This article is part of The Root Institute 2023 pre-event coverage.
In the second part of our conversation with Dr. Bernice King, the CEO of the King Center said she was ready to talk solutions. In part three, we delve into those solutions... and yes, we’re going to talk reparations. (Checkout: part I, and part II).
Less than a decade ago, the idea that reparations could be a real possibility would have felt inconceivable to many. Now, California, the largest economy in our nation, is seriously considering a reparations proposal. And cities and states across the country have begun the task of working out what reparations for Black Americans could look like for them.

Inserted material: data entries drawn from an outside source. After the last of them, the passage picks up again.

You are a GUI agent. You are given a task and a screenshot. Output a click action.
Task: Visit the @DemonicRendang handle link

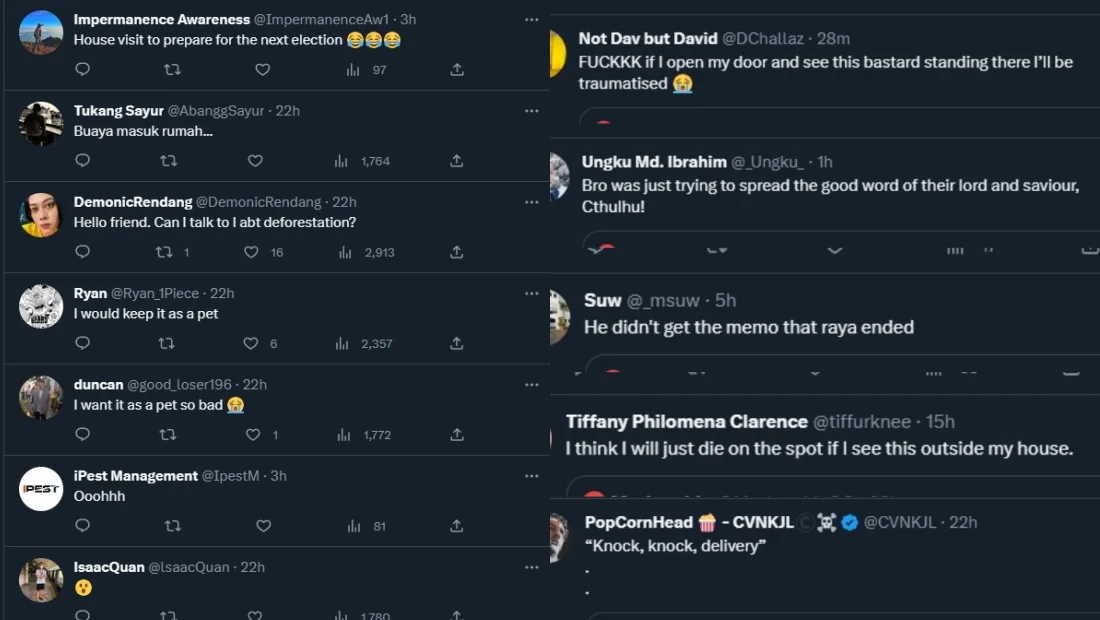pyautogui.click(x=258, y=202)
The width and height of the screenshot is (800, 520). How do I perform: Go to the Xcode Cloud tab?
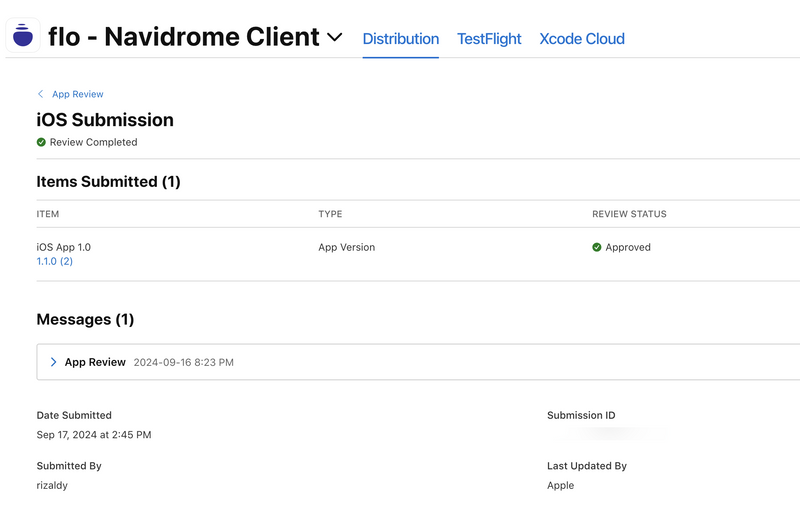point(582,39)
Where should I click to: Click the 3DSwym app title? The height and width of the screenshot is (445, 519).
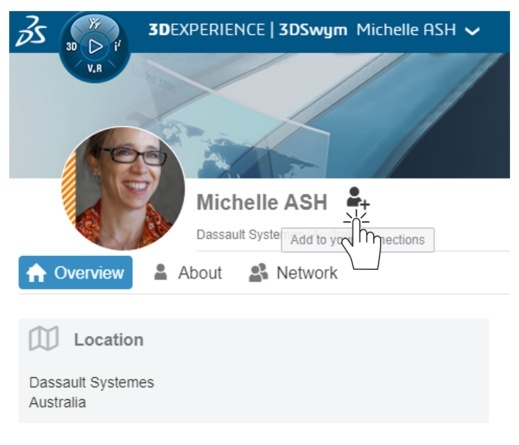pos(313,30)

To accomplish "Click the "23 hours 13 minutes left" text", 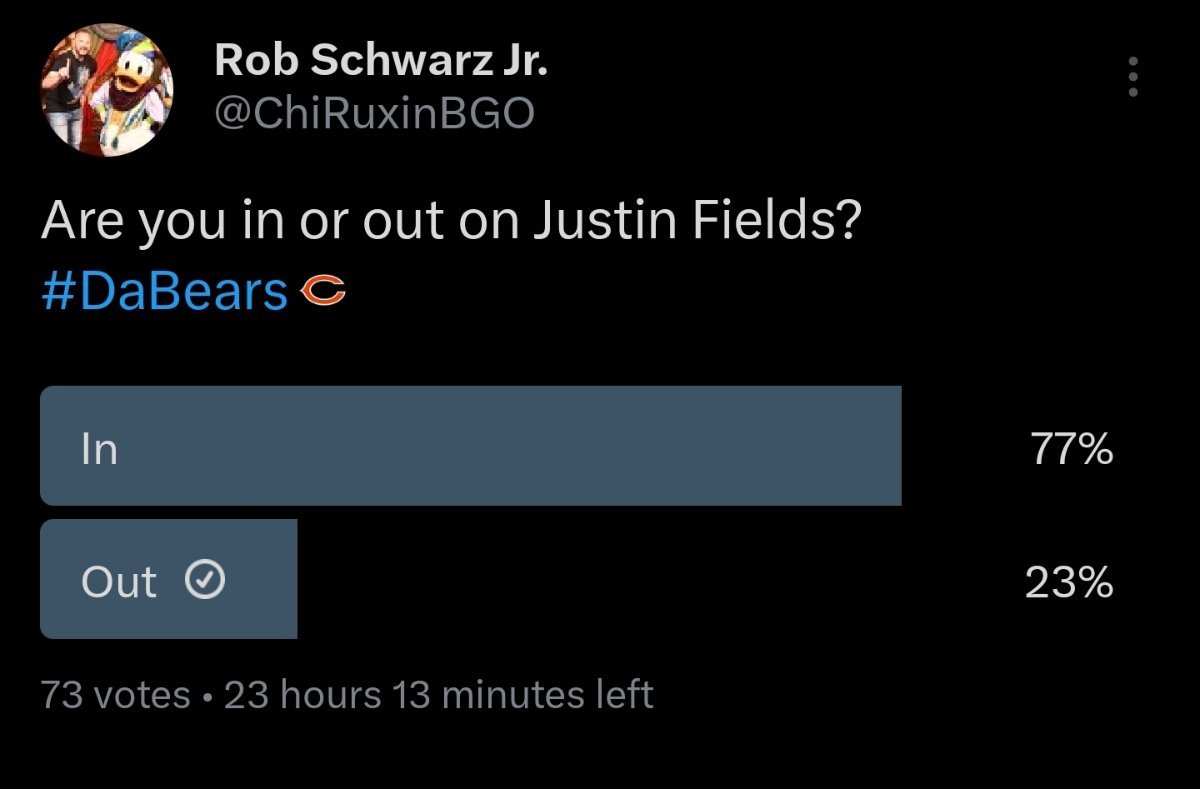I will 439,694.
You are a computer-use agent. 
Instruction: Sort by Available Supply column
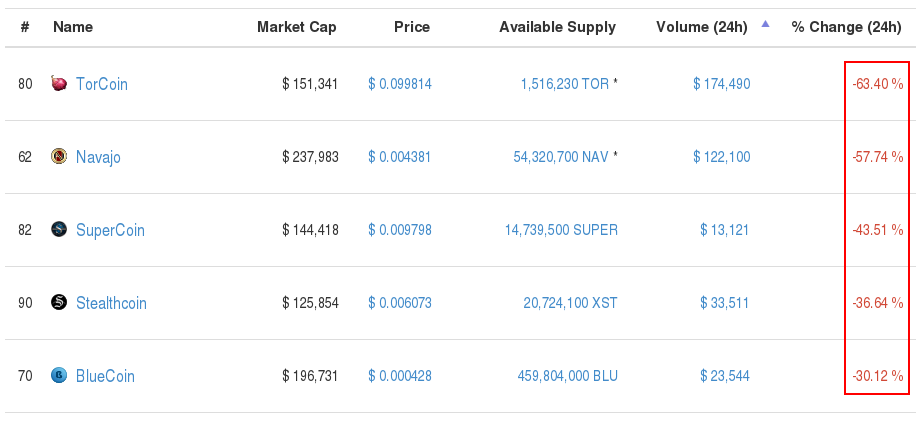pyautogui.click(x=557, y=27)
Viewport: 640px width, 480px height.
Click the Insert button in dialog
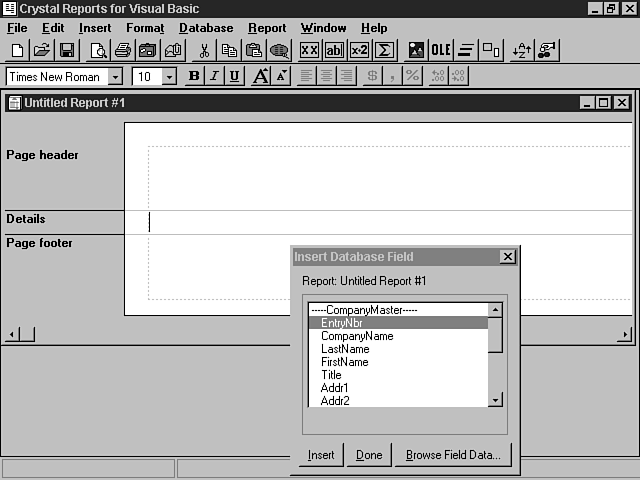coord(321,455)
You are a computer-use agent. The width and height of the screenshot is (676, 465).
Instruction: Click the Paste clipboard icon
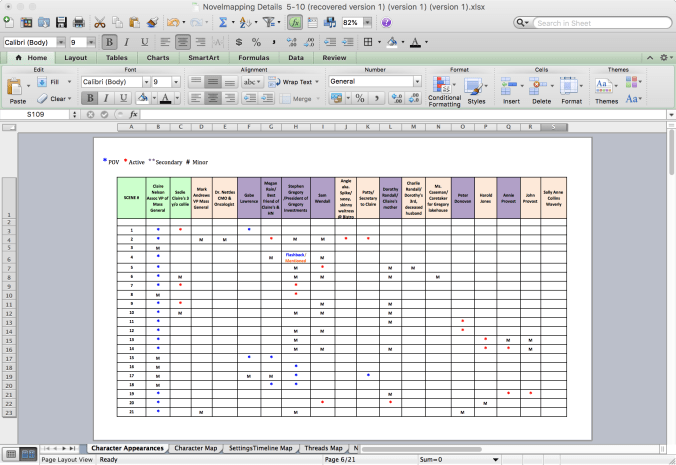pyautogui.click(x=17, y=88)
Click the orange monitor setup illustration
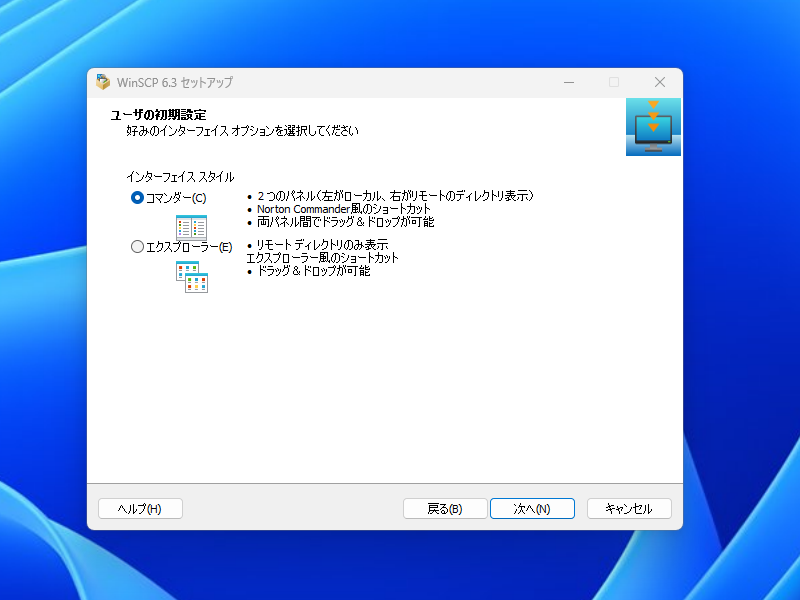 652,126
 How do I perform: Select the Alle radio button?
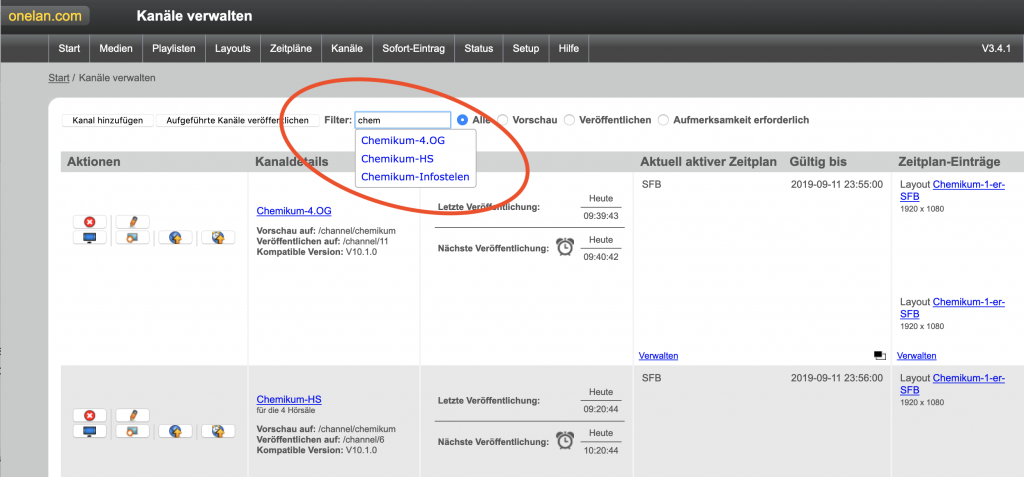point(463,120)
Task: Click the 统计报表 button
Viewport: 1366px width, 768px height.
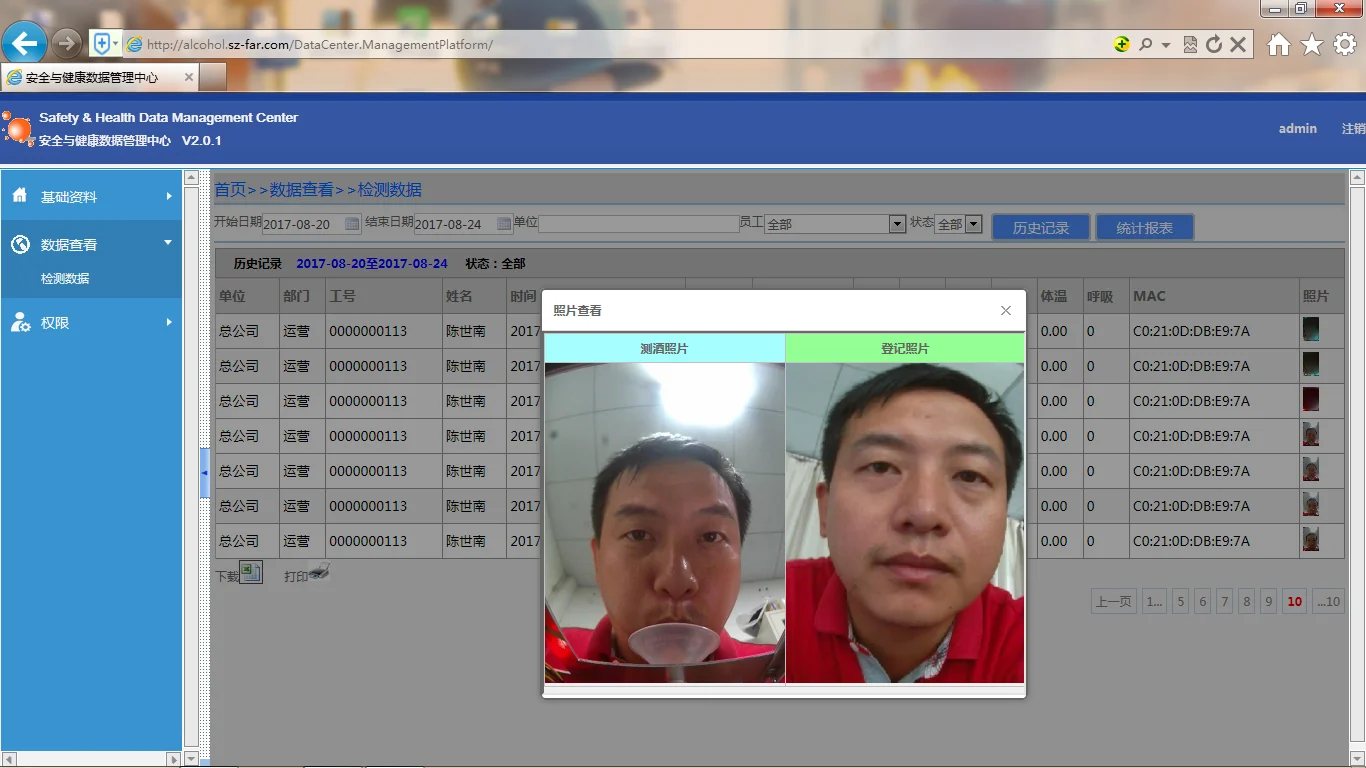Action: [x=1144, y=228]
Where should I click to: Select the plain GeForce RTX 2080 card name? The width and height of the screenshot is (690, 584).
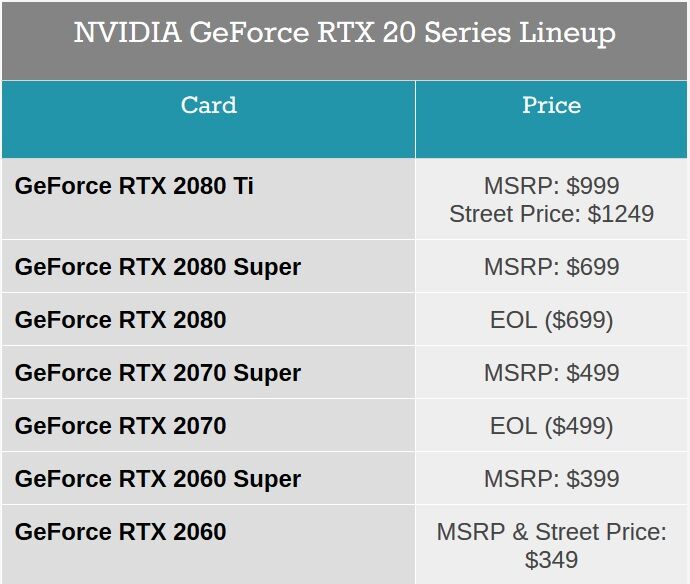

Reparations aren’t just a fantasy anymore, and if you ask Dr. Bernice King, they’re a potential game-changer. “I think there’s a lot of opportunity and possibility there that could actually help to impact so many other areas,” she says. “Whether you’re talking about education, whether you’re talking about wealth creation... issues around health and the environment.”
Still, the concept is largely unpopular with the greater American public—particularly white Americans. Roughly 68 percent of Americans and 80 percent of white Americans opposed reparations for descendants of enslaved people when Pew Research polled the question last year.
Michael Blake, Founder of ATLAS, who sat down with Dr. King and The Root on the heels of the 60th anniversary of the March on Washington, says there’s a level of irony in those responses.
“Think about COVID,” said Blake. “Americans were fine receiving stimulus checks. But yet, polling is negative about reparations. So that means that there’s a mindset of no, Black people shouldn’t be advanced economically, even though Black folk received stimulus checks as everyone else.”
Despite the hurdles to achieving reparations, Dr. King says she believes that they’re not only warranted but that her late father, Dr. Martin Luther King Jr., would have supported them. “It’s gonna take a lot work,” she says. “But I do believe that it’s warranted. I think it’s something that my father, without directly using the words, spoke to.”